At 9/02/2009 3:38 PM, Blogger Colin said...

And when government starts cutting down on those profits via health care "reform" I wonder what will happen to the incentive to research new drugs?

 
At 9/02/2009 3:58 PM, Blogger 1 said...

'Corporate social responsibility? Love of mankind? Nope. It's the good old "smell of profits"'...

Yes indeed, nothing like the stench of filthy lucre to get a collection of folks of their butts and busy trying to turn out a product or service...

Samuel D. Uretsky notes some problems though: It's only when it comes to drugs, and the companies that make them, that governments assure affordability by a process of direct confrontation with the manufacturer. Meaning that only in drugs there's no guarantee of profitability. In each of the above examples, the investor is assured of a fair price – even if it's the price paid for the whole company. In most nations, healthcare is nationalized, so the market is controlled by a single buyer, a monopsony. There are many end-users, but they buy at government controlled prices. This situation gives the buyer tremendous leverage in setting prices, even in the poorest nations.

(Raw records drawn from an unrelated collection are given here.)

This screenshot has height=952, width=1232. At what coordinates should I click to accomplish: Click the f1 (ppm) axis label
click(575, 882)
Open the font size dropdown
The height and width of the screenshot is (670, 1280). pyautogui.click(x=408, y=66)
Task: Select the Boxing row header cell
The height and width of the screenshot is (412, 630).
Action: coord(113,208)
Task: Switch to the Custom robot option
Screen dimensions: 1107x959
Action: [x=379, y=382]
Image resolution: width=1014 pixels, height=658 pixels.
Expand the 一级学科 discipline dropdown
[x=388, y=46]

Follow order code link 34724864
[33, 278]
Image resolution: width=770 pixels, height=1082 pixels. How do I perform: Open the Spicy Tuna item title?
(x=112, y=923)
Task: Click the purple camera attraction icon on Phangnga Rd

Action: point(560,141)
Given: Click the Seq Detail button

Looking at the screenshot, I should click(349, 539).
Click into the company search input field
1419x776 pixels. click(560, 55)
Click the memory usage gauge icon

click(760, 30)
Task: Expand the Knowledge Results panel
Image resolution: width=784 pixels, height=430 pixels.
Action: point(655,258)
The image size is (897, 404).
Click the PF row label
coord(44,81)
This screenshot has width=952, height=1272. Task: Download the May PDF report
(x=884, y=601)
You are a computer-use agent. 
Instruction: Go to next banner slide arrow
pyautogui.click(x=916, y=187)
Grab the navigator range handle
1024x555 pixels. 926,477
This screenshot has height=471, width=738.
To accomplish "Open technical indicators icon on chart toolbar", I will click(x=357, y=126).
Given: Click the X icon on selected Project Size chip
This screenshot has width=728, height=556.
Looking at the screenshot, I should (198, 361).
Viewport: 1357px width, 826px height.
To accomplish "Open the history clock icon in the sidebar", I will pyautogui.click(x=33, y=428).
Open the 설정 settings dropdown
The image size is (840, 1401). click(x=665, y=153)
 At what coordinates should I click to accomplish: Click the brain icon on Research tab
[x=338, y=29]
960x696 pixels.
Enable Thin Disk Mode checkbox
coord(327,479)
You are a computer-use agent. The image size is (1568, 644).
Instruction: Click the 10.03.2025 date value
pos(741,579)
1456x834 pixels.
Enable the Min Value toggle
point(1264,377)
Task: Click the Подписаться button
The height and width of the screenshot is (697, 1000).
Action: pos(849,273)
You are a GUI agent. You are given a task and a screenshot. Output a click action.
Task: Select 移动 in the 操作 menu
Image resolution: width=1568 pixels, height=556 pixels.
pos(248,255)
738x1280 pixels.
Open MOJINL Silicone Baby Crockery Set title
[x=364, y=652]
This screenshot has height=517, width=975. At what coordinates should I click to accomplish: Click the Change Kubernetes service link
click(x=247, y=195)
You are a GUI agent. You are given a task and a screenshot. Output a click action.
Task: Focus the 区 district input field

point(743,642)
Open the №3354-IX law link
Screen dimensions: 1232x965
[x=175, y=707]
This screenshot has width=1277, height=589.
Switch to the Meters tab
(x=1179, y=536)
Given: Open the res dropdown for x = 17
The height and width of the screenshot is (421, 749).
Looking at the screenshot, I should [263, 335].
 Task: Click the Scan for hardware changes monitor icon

Drug prices are set at what the buyer is prepared to pay, even if it falls below the actual cost of the drug, including the development costs. "Negotiated prices" becomes a euphemism for "take it or leave it." Drug companies will sell to underdeveloped nations as long as the offered price is above the direct costs of production and will attempt to make back development costs in richer markets...

 
At 9/02/2009 10:34 PM, Blogger BxCapricorn said...

Most of these companies started with Venture Capitalist money in the late 90's, and burned through investor contributions (as they got continuously duped into thinking the big breakthrough was right around the corner). These companies diluted their stock values with repeated stock offerings, and here we are...a decade later. If the pharma still can muster several million dollars, it can get an NDA, and then wait 6 months for fast-track FDA review, or 10 months. After 7 years, the break through drug is forced to go generic, and made by TEVA (Israel) or other (Indian, mostly) pharma...I don't know why they bother. Profits? Hilarious, MP, you are obviously not an investor.